There are two implementations of the preprocessor in the mediawiki core code base. We should deprecate one of them. Why?
- With the migration to Parsoid/PHP, we are going to be first hooking Parsoid into the preprocessor and then later replacing the legacy preprocessor entirely. Maintaining two copies of the preprocessor needlessly duplicates work (and introduces the potential for subtle bugs) in code we are ultimately going to remove anyway.
- It is good practice according to our deprecation strategy to deprecate before removal; the Parsoid/PHP transition is going to be involved and won't necessarily provide adequate notice before certain features in one preprocessor implementation can't be supported any more (see https://gerrit.wikimedia.org/r/418198 comment on PS2 for example). Deprecating one of the implementations early in 1.33 is kinder to our downstreams and lets us identify any unnecessary use of a specific preprocessor class (like https://gerrit.wikimedia.org/r/460200) before it becomes a problem with the Parsoid port.
So, if we should deprecate one, which one should we deprecate?
- The original reason for splitting the preprocessor seems to have been to avoid a dependency on the standard dom extension to PHP. But present-day MediaWiki already depends on the dom extension in other places: Remex-based tidy, the localisation cache, and SiteImporter for example. The dom extension is standard in PHP and enabled by default.

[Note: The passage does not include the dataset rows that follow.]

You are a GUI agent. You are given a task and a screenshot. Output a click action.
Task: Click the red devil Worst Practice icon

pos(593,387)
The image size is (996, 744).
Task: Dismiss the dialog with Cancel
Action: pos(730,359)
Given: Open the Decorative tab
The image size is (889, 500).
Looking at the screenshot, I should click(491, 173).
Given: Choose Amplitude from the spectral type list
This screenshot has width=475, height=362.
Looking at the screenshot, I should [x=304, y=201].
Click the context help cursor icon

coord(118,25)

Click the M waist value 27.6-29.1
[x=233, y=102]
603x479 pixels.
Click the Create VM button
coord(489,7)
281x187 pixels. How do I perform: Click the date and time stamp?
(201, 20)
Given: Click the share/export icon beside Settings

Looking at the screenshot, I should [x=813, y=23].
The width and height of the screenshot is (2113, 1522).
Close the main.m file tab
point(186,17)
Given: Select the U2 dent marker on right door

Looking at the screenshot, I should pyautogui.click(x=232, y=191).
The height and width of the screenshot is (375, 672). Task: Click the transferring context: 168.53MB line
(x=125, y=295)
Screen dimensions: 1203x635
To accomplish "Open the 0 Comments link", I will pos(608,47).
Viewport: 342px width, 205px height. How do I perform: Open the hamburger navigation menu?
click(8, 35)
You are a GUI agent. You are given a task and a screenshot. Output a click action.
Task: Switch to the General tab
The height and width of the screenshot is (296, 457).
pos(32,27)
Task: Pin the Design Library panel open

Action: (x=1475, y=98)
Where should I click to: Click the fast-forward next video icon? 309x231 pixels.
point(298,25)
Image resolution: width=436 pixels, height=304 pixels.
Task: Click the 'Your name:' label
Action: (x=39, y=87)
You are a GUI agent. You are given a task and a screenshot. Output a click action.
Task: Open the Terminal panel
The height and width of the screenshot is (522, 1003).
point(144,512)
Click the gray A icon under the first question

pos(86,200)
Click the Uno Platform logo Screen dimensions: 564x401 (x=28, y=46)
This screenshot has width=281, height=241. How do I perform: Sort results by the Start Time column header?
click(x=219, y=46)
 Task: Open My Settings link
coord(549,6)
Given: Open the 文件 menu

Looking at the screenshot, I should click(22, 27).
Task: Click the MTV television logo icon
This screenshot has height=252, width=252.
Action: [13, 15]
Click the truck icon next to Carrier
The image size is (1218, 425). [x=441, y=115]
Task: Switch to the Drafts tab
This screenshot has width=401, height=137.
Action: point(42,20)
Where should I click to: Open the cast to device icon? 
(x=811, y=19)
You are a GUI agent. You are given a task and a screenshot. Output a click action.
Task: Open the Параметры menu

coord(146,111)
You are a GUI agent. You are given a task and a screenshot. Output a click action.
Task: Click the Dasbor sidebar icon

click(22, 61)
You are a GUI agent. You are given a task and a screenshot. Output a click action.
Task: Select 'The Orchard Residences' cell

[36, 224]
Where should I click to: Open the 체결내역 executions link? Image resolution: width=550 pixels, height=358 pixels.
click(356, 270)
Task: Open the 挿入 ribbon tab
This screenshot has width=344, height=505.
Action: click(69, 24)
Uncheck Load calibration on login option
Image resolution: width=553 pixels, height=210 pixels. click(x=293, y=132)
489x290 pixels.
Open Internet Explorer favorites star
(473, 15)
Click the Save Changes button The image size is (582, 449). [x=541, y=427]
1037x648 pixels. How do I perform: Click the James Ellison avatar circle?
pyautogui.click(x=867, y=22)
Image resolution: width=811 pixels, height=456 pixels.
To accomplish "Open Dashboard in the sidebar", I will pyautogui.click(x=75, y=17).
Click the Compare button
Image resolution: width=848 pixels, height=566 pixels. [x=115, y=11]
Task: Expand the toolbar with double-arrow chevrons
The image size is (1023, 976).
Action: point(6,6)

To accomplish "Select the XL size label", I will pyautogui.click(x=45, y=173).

- A secondary reason was that the hash-based implementation performed better in early experiments with HipHop (and there is a vague reference in the WMF configuration to iffy memory allocation ). But HHVM will shortly end support for PHP, and MediaWiki is dropping HHVM support (T192166).
- However, the Preprocessor_DOM implementation doesn't "natively" use the DOM, instead it does the same string-based processing as Preprocessor_Hash and then runs DOMDocument#loadXML to construct a DOM tree at the end. This seems wasteful. Further, it has some limits not present in Preprocessor_Hash (see T216664).
Since the point of this exercise is to facilitate a future Parsoid port, we recommend keeping the Preprocessor_DOM implementation. It will play better with Parsoid (which is DOM-based), and is apparently faster on PHP 7 (which we are moving to: T176370).
EDIT: given the limitations of Preprocessor_DOM (and the DOM extension) my (@cscott) current recommendation would be to deprecate it and keep Preprocessor_Hash as the single implementation.
Note that we aren't committed to removing code just because we've deprecated it, although Parsoid/PHP will eventually replace the preprocessor entirely with a unified tokenizer.